LGA: Homelessness will rise unless LHA freeze lifted

6 Nov 17

Homelessness will rise unless the freeze is lifted on the Local Housing Allowance rate for families in the private rented sector, council leaders have warned.

The Local Government Association has called on the chancellor to end the freeze in this month’s Budget after a LGA survey revealed 92% of councils feared its continuation would cause a surge in homelessness.

This follows the announcement by the government that LHA rates - the housing benefit for renters in the private sector - would not apply to those in social and supported housing. 

Judith Blake, the LGA’s housing spokesperson, said: “Councils want to end homelessness by preventing it happening in the first place.

“It is hugely positive that the government has decided not to apply the LHA rate to families in social and supported housing.

“We should now take the important step to lift the LHA freeze for private renters and connect it with real rents, which will be massive step towards achieving our national ambition to end homelessness.”

LHA was frozen for four years in April 2016 despite rising in rents in the private sector.

In the last five years private rents have risen by 11% while they are expected to rise a further 5% by 2020, the LGA said.

Blake added: “Without addressing the gap between private renters and LHA, the number of homeless families and children that councils will need to house in temporary accommodation will continue to increase, and our hopes to make a success of the Homelessness Reduction Act will fade.”
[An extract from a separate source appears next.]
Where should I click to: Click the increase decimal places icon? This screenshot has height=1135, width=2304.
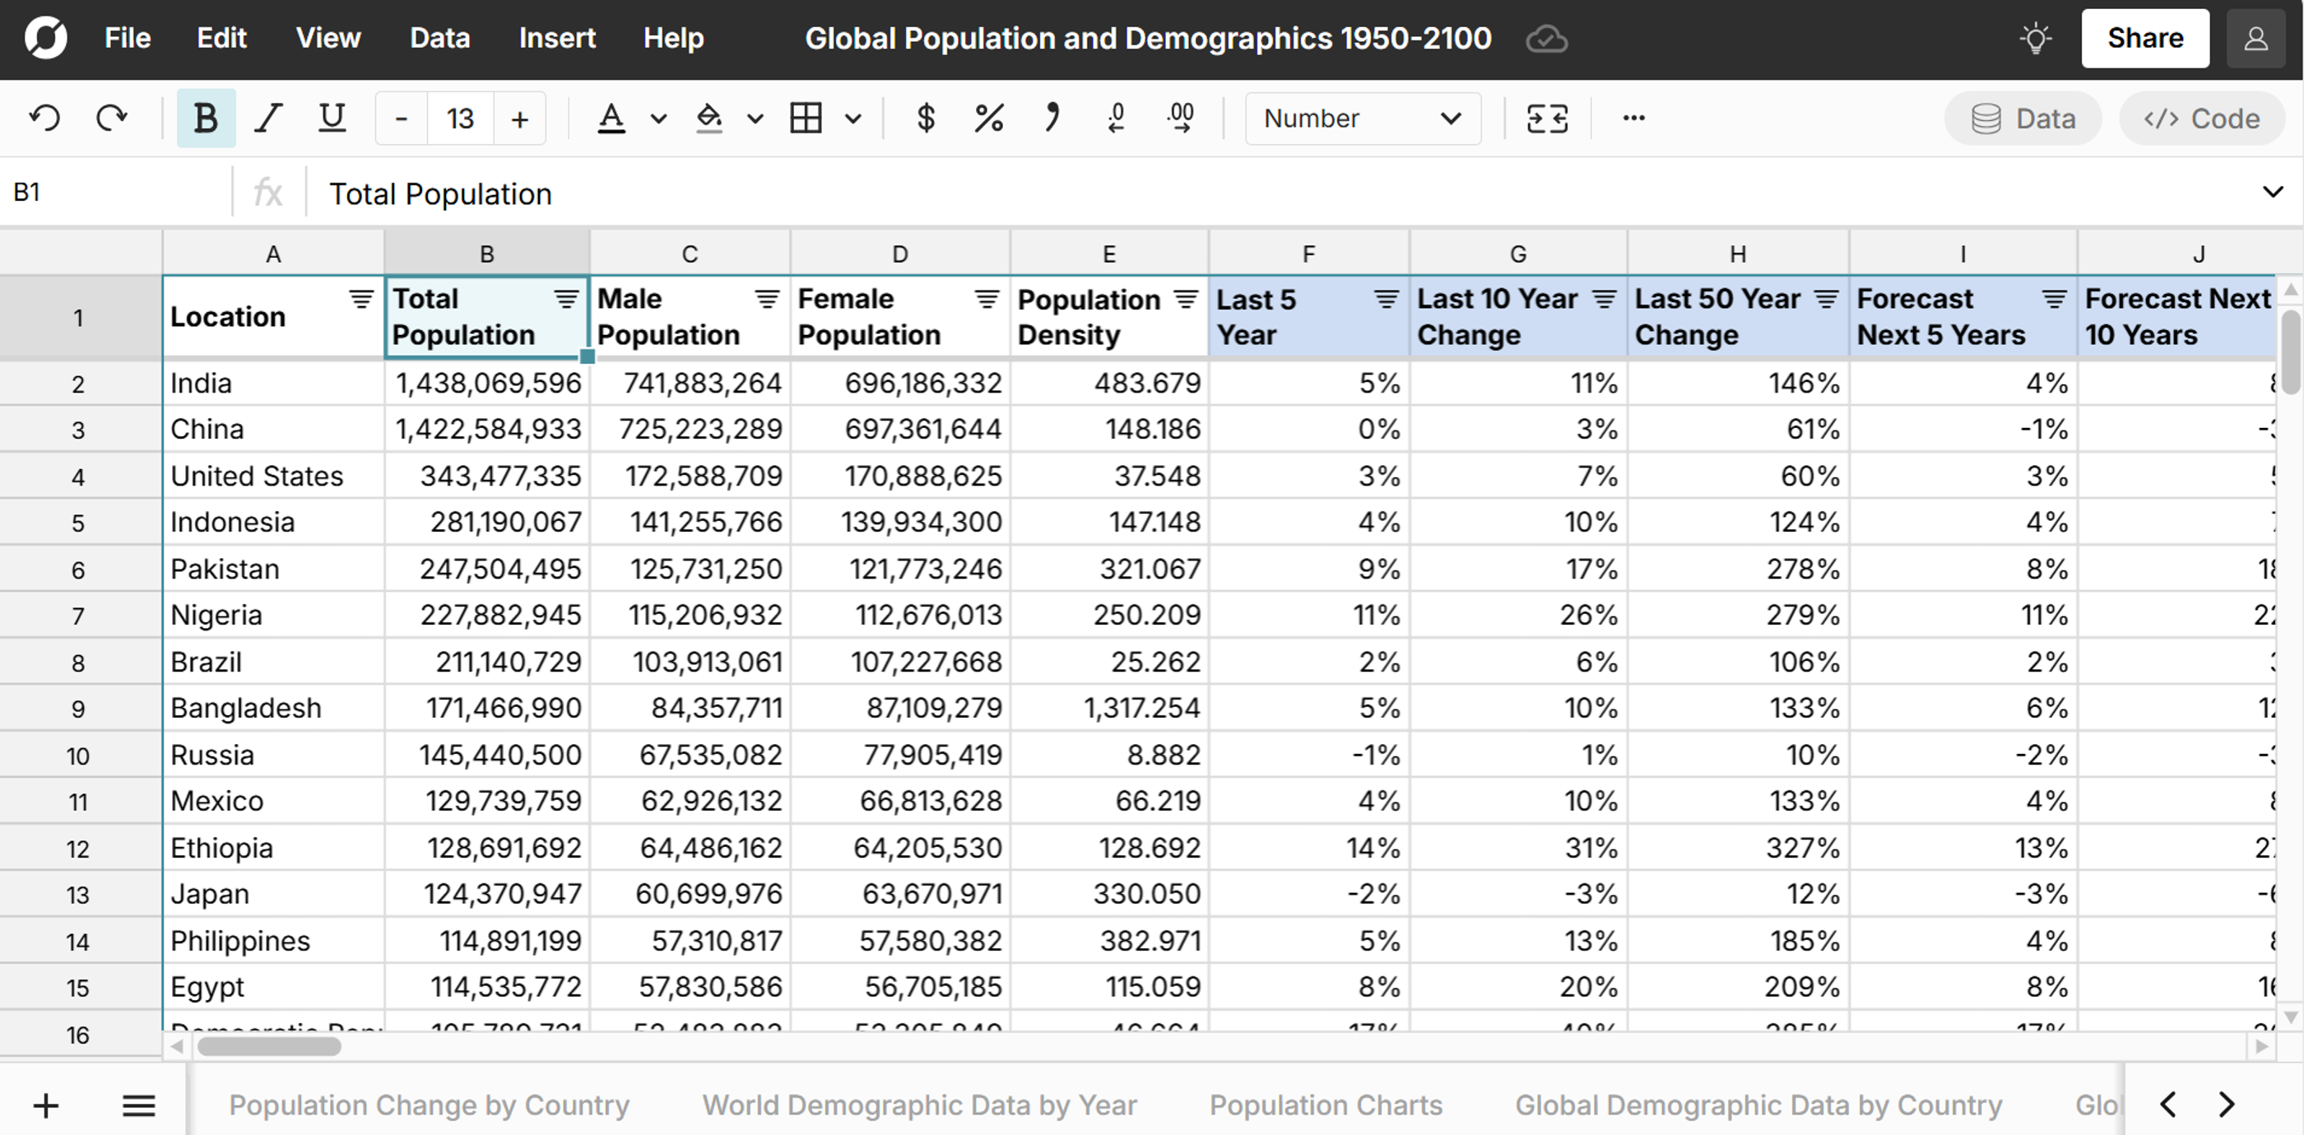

She also urged the government to lift the housing borrowing cap and allow councils to retain 100% of Right to Buy receipts, which would allow authorities to build more homes.
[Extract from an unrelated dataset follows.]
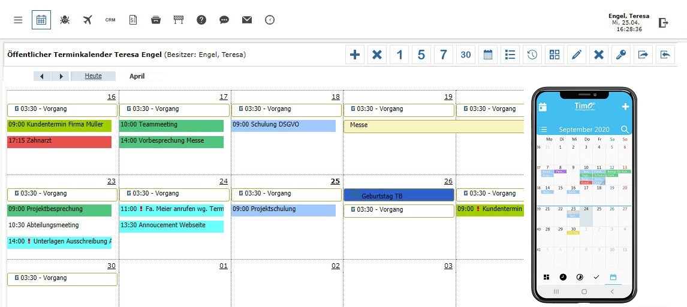Image resolution: width=687 pixels, height=307 pixels.
Task: Show appointments as list view
Action: (x=510, y=55)
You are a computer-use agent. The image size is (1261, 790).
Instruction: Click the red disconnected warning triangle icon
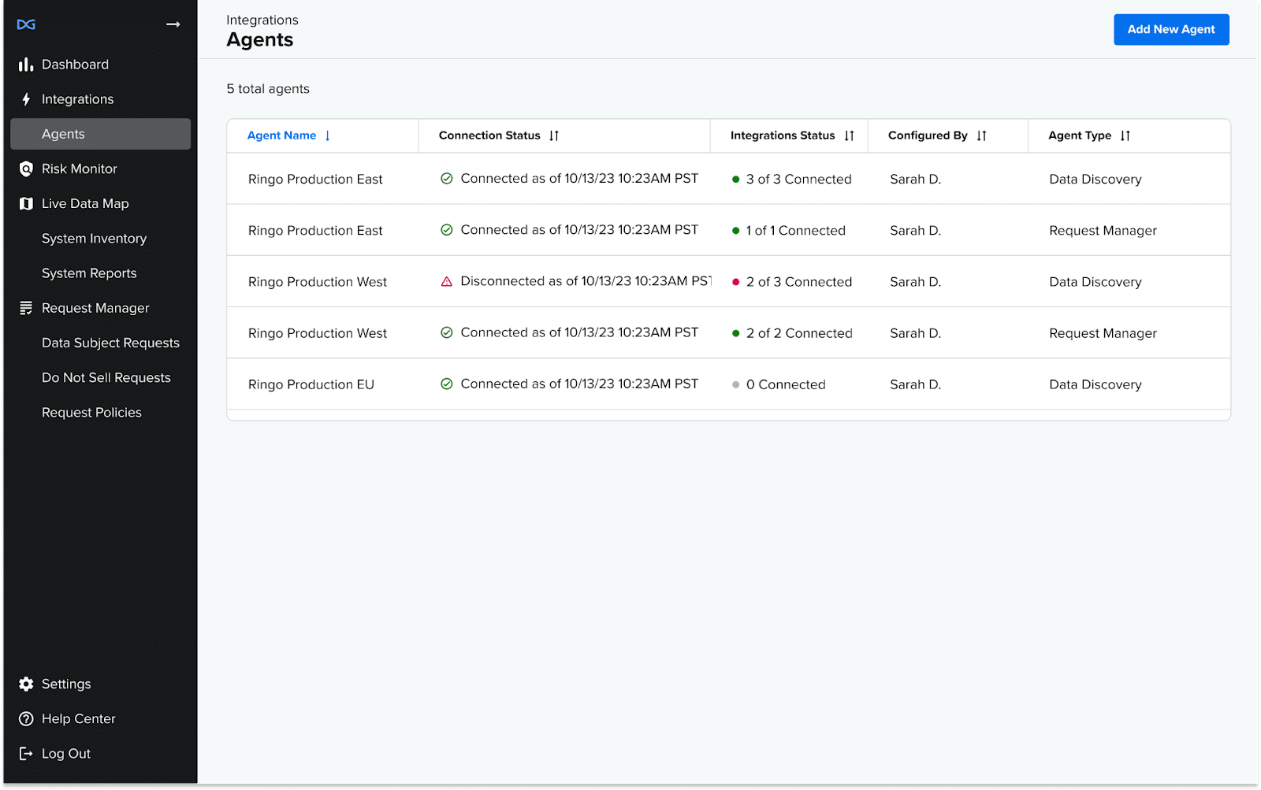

An LGA survey showed 96% of responding councils were concerned “homelessness would increase”, and 94% said it would be “more difficult to meet the requirements” of the new Homelessness Reduction Act, if the freeze on LHA was not lifted until 2020.

Nine in 10 councils also said private landlords in their area are renting fewer homes to low income households.

The warning comes as the LGA reported local authorities are currently housing more than 77,000 homeless families in temporary accommodation including more than 120,000 children.

The homelessness charity Shelter also called on the government to act on the LHA freeze. A spokesperson said: “If the government wants to stop the rising tide of despair facing hard-up renters, it must abandon the freeze on LHA for private renters in the autumn Budget.”